That One Fare program Metrolinx has put in place starts today.

As announced earlier this month, the province – in collaboration with Metrolinx and local transit agencies – is working to connect communities across the region. Through Ontario’s One Fare Program, transferring from one transit system to another will be simpler, more convenient and more affordable.

Ontario’s One Fare Program allows transit users to only pay once when traveling between the TTC, GO Transit and participating transit systems like Brampton Transit, Durham Region Transit, MiWay and York Region Transit.  

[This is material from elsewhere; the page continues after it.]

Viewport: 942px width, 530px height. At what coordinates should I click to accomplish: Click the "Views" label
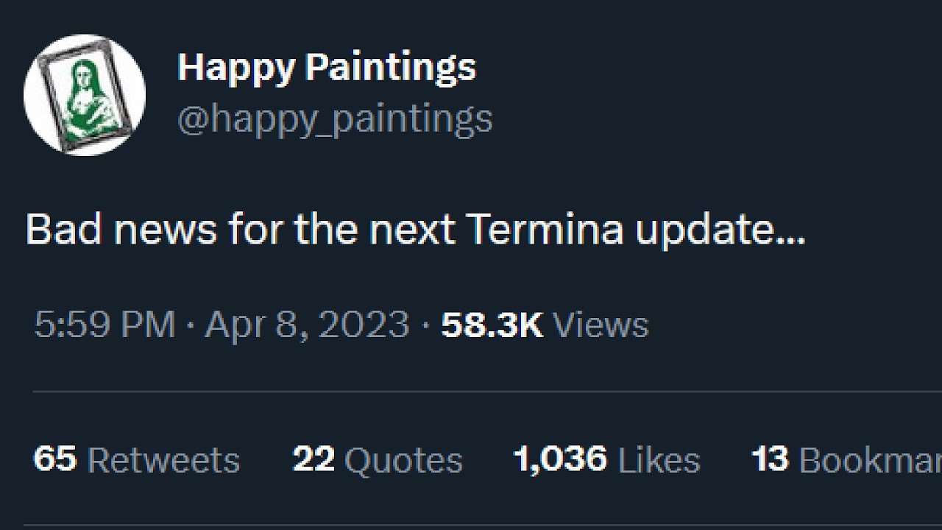pos(600,325)
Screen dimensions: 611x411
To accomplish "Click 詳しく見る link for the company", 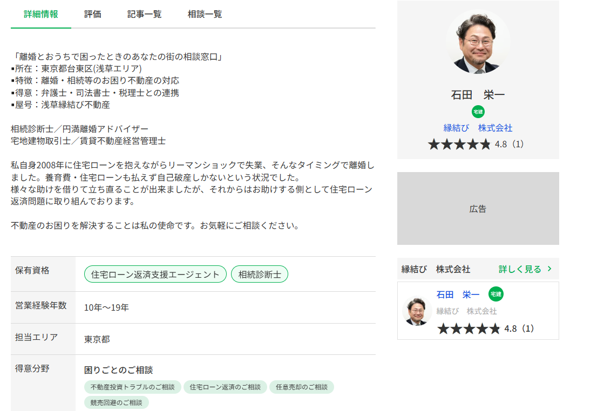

When travelling between systems, the discount will be applied automatically when you tap a PRESTO card, credit or debit, or PRESTO in Google Wallet to connect between GO Transit, TTC and all participating transit systems.

What you need to know:

  • Free transfers: For trips between the TTC and GO Transit, your TTC fare is free, regardless of travel direction and the cost of your TTC trip is discounted from your overall trip cost. For trips between the TTC and other local transit systems, the second fare of your trip is free.
  • Transfer flexibility: Transfers are valid for two hours when trips start on local transit and three hours when you tap on a GO bus or train.
  • Proof of payment: The payment method you use to tap is your proof of payment. Customers paying with PRESTO in Google Wallet, credit or debit card, must tap on and off with the same card.

For an adult who commutes five days a week, the One Fare Program could save them up to$1,600 per year.

You can learn more about Ontario’s One Fare Program here and watch a step by step video on our YouTube channel.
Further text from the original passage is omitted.